• _GOAL OF THE EXERCISE_: All of the entries should be returned without a single change.

• _RECORDS SHOWN_:
-------------------------

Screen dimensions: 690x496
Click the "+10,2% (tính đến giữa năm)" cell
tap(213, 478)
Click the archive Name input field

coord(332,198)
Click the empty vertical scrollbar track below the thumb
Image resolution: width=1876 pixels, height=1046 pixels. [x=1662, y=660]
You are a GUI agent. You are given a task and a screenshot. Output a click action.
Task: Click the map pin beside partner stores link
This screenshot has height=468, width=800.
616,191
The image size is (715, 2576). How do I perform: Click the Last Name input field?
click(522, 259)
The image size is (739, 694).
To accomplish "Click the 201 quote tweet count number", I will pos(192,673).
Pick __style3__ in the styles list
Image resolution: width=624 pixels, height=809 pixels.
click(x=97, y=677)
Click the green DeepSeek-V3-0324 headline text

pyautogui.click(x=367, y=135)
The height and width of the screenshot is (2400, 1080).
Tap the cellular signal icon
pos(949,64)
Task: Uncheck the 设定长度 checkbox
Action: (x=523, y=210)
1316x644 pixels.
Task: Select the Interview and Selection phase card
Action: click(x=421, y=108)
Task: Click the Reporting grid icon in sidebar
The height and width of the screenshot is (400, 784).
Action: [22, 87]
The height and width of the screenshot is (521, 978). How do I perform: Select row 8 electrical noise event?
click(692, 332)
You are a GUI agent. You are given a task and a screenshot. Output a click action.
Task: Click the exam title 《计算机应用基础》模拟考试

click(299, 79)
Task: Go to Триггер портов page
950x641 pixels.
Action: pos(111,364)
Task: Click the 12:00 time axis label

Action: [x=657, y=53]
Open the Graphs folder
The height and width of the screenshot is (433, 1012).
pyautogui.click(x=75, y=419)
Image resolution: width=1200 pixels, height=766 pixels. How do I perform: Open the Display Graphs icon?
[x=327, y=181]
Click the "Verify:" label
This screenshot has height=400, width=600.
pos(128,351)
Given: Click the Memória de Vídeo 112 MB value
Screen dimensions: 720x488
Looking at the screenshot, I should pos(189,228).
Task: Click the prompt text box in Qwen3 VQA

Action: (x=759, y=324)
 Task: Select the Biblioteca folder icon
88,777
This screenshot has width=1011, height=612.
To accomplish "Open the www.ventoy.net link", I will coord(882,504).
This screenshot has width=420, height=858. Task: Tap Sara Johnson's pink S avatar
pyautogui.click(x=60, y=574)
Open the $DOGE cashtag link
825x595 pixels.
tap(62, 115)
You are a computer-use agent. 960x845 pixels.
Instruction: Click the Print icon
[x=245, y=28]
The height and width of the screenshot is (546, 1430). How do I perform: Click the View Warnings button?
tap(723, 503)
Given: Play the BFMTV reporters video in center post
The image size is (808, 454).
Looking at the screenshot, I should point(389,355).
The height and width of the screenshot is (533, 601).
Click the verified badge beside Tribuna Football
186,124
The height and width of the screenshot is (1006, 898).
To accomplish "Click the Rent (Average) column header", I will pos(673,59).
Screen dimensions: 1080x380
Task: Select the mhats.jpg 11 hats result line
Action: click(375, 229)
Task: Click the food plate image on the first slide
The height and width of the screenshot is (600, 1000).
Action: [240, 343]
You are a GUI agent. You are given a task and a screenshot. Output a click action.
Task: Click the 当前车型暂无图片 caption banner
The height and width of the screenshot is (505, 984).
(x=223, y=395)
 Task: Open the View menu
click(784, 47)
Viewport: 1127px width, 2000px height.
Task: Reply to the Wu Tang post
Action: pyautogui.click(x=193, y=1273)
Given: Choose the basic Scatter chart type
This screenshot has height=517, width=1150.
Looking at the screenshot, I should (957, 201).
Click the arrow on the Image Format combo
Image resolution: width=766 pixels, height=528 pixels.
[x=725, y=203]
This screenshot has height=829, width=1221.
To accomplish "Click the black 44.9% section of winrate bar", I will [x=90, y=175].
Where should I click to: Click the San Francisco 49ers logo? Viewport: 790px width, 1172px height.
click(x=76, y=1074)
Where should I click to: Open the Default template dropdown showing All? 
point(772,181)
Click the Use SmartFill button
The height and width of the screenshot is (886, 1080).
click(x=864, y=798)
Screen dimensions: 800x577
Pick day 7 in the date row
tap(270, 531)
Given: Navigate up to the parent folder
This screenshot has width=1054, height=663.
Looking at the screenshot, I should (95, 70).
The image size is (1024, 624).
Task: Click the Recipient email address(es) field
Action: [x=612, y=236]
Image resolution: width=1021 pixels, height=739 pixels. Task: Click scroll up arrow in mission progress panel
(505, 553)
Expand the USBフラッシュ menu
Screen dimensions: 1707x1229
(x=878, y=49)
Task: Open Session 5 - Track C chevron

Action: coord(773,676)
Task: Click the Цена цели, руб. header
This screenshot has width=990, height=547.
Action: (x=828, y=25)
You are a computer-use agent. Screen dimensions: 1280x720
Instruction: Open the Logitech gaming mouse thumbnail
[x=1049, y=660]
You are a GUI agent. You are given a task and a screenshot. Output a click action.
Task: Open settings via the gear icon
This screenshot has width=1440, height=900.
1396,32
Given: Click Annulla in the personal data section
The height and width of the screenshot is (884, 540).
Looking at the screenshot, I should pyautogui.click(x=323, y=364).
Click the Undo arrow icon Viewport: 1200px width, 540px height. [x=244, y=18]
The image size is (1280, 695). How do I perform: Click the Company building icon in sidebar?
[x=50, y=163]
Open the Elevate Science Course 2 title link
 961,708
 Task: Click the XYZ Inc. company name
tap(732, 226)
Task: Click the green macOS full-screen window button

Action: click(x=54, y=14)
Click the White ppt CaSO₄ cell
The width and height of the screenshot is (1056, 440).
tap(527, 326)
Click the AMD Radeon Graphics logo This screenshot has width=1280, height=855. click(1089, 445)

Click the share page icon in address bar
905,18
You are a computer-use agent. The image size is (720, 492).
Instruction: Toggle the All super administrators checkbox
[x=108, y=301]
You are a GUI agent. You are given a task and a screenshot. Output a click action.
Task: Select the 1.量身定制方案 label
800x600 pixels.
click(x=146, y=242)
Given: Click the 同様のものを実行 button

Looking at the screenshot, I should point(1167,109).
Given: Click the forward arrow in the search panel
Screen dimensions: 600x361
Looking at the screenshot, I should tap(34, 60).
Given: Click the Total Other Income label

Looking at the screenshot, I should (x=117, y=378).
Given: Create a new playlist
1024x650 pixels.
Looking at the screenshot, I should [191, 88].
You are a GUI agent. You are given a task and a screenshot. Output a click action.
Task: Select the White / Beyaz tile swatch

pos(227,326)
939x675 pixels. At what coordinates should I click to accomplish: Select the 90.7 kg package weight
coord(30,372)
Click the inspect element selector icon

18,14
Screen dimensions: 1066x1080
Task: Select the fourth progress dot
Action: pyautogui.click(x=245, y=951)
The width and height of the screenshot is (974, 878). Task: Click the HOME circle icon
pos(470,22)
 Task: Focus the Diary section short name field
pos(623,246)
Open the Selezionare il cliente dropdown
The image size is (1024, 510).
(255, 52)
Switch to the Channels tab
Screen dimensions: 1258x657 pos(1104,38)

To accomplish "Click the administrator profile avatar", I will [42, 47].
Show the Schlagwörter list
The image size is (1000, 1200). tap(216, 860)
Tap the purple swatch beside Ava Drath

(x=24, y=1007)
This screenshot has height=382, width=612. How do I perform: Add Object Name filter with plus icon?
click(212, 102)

-------------------------

• _ANSWER SECTION_:
Screen dimensions: 690x496
Click the "+10,2% (tính đến giữa năm)" cell
tap(213, 478)
Click the archive Name input field

coord(332,198)
Click the empty vertical scrollbar track below the thumb
Image resolution: width=1876 pixels, height=1046 pixels. [x=1662, y=660]
You are a GUI agent. You are given a task and a screenshot. Output a click action.
Task: Click the map pin beside partner stores link
This screenshot has height=468, width=800.
616,191
The image size is (715, 2576). How do I perform: Click the Last Name input field?
click(522, 259)
The image size is (739, 694).
To accomplish "Click the 201 quote tweet count number", I will pos(192,673).
Pick __style3__ in the styles list
Image resolution: width=624 pixels, height=809 pixels.
click(x=97, y=677)
Click the green DeepSeek-V3-0324 headline text

pyautogui.click(x=367, y=135)
The height and width of the screenshot is (2400, 1080).
Tap the cellular signal icon
pos(949,64)
Task: Uncheck the 设定长度 checkbox
Action: (x=523, y=210)
1316x644 pixels.
Task: Select the Interview and Selection phase card
Action: click(x=421, y=108)
Task: Click the Reporting grid icon in sidebar
The height and width of the screenshot is (400, 784).
Action: [22, 87]
The height and width of the screenshot is (521, 978). How do I perform: Select row 8 electrical noise event?
click(692, 332)
You are a GUI agent. You are given a task and a screenshot. Output a click action.
Task: Click the exam title 《计算机应用基础》模拟考试

click(299, 79)
Task: Go to Триггер портов page
950x641 pixels.
Action: pos(111,364)
Task: Click the 12:00 time axis label

Action: [x=657, y=53]
Open the Graphs folder
The height and width of the screenshot is (433, 1012).
pyautogui.click(x=75, y=419)
Image resolution: width=1200 pixels, height=766 pixels. How do I perform: Open the Display Graphs icon?
[x=327, y=181]
Click the "Verify:" label
This screenshot has height=400, width=600.
pos(128,351)
Given: Click the Memória de Vídeo 112 MB value
Screen dimensions: 720x488
Looking at the screenshot, I should pos(189,228).
Task: Click the prompt text box in Qwen3 VQA

Action: (x=759, y=324)
 Task: Select the Biblioteca folder icon
88,777
This screenshot has width=1011, height=612.
To accomplish "Open the www.ventoy.net link", I will coord(882,504).
This screenshot has width=420, height=858. Task: Tap Sara Johnson's pink S avatar
pyautogui.click(x=60, y=574)
Open the $DOGE cashtag link
825x595 pixels.
tap(62, 115)
You are a computer-use agent. 960x845 pixels.
Instruction: Click the Print icon
[x=245, y=28]
The height and width of the screenshot is (546, 1430). How do I perform: Click the View Warnings button?
tap(723, 503)
Given: Play the BFMTV reporters video in center post
The image size is (808, 454).
Looking at the screenshot, I should point(389,355).
The height and width of the screenshot is (533, 601).
Click the verified badge beside Tribuna Football
186,124
The height and width of the screenshot is (1006, 898).
To accomplish "Click the Rent (Average) column header", I will pos(673,59).
Screen dimensions: 1080x380
Task: Select the mhats.jpg 11 hats result line
Action: click(375, 229)
Task: Click the food plate image on the first slide
The height and width of the screenshot is (600, 1000).
Action: [240, 343]
You are a GUI agent. You are given a task and a screenshot. Output a click action.
Task: Click the 当前车型暂无图片 caption banner
The height and width of the screenshot is (505, 984).
(x=223, y=395)
 Task: Open the View menu
click(784, 47)
Viewport: 1127px width, 2000px height.
Task: Reply to the Wu Tang post
Action: pyautogui.click(x=193, y=1273)
Given: Choose the basic Scatter chart type
This screenshot has height=517, width=1150.
Looking at the screenshot, I should (957, 201).
Click the arrow on the Image Format combo
Image resolution: width=766 pixels, height=528 pixels.
[x=725, y=203]
This screenshot has height=829, width=1221.
To accomplish "Click the black 44.9% section of winrate bar", I will [x=90, y=175].
Where should I click to: Click the San Francisco 49ers logo? Viewport: 790px width, 1172px height.
click(x=76, y=1074)
Where should I click to: Open the Default template dropdown showing All? 
point(772,181)
Click the Use SmartFill button
The height and width of the screenshot is (886, 1080).
click(x=864, y=798)
Screen dimensions: 800x577
Pick day 7 in the date row
tap(270, 531)
Given: Navigate up to the parent folder
This screenshot has width=1054, height=663.
Looking at the screenshot, I should (95, 70).
The image size is (1024, 624).
Task: Click the Recipient email address(es) field
Action: [x=612, y=236]
Image resolution: width=1021 pixels, height=739 pixels. Task: Click scroll up arrow in mission progress panel
(505, 553)
Expand the USBフラッシュ menu
Screen dimensions: 1707x1229
(x=878, y=49)
Task: Open Session 5 - Track C chevron

Action: coord(773,676)
Task: Click the Цена цели, руб. header
This screenshot has width=990, height=547.
Action: (x=828, y=25)
You are a computer-use agent. Screen dimensions: 1280x720
Instruction: Open the Logitech gaming mouse thumbnail
[x=1049, y=660]
You are a GUI agent. You are given a task and a screenshot. Output a click action.
Task: Open settings via the gear icon
This screenshot has width=1440, height=900.
1396,32
Given: Click Annulla in the personal data section
The height and width of the screenshot is (884, 540).
Looking at the screenshot, I should pyautogui.click(x=323, y=364).
Click the Undo arrow icon Viewport: 1200px width, 540px height. [x=244, y=18]
The image size is (1280, 695). How do I perform: Click the Company building icon in sidebar?
[x=50, y=163]
Open the Elevate Science Course 2 title link
 961,708
 Task: Click the XYZ Inc. company name
tap(732, 226)
Task: Click the green macOS full-screen window button

Action: click(x=54, y=14)
Click the White ppt CaSO₄ cell
The width and height of the screenshot is (1056, 440).
tap(527, 326)
Click the AMD Radeon Graphics logo This screenshot has width=1280, height=855. click(1089, 445)

Click the share page icon in address bar
905,18
You are a computer-use agent. The image size is (720, 492).
Instruction: Toggle the All super administrators checkbox
[x=108, y=301]
You are a GUI agent. You are given a task and a screenshot. Output a click action.
Task: Select the 1.量身定制方案 label
800x600 pixels.
click(x=146, y=242)
Given: Click the 同様のものを実行 button

Looking at the screenshot, I should point(1167,109).
Given: Click the forward arrow in the search panel
Screen dimensions: 600x361
Looking at the screenshot, I should tap(34, 60).
Given: Click the Total Other Income label

Looking at the screenshot, I should (x=117, y=378).
Given: Create a new playlist
1024x650 pixels.
Looking at the screenshot, I should [191, 88].
You are a GUI agent. You are given a task and a screenshot. Output a click action.
Task: Select the White / Beyaz tile swatch

pos(227,326)
939x675 pixels. At what coordinates should I click to accomplish: Select the 90.7 kg package weight
coord(30,372)
Click the inspect element selector icon

18,14
Screen dimensions: 1066x1080
Task: Select the fourth progress dot
Action: pyautogui.click(x=245, y=951)
The width and height of the screenshot is (974, 878). Task: Click the HOME circle icon
pos(470,22)
 Task: Focus the Diary section short name field
pos(623,246)
Open the Selezionare il cliente dropdown
The image size is (1024, 510).
(255, 52)
Switch to the Channels tab
Screen dimensions: 1258x657 pos(1104,38)

To accomplish "Click the administrator profile avatar", I will [42, 47].
Show the Schlagwörter list
The image size is (1000, 1200). tap(216, 860)
Tap the purple swatch beside Ava Drath

(x=24, y=1007)
This screenshot has height=382, width=612. How do I perform: Add Object Name filter with plus icon?
click(212, 102)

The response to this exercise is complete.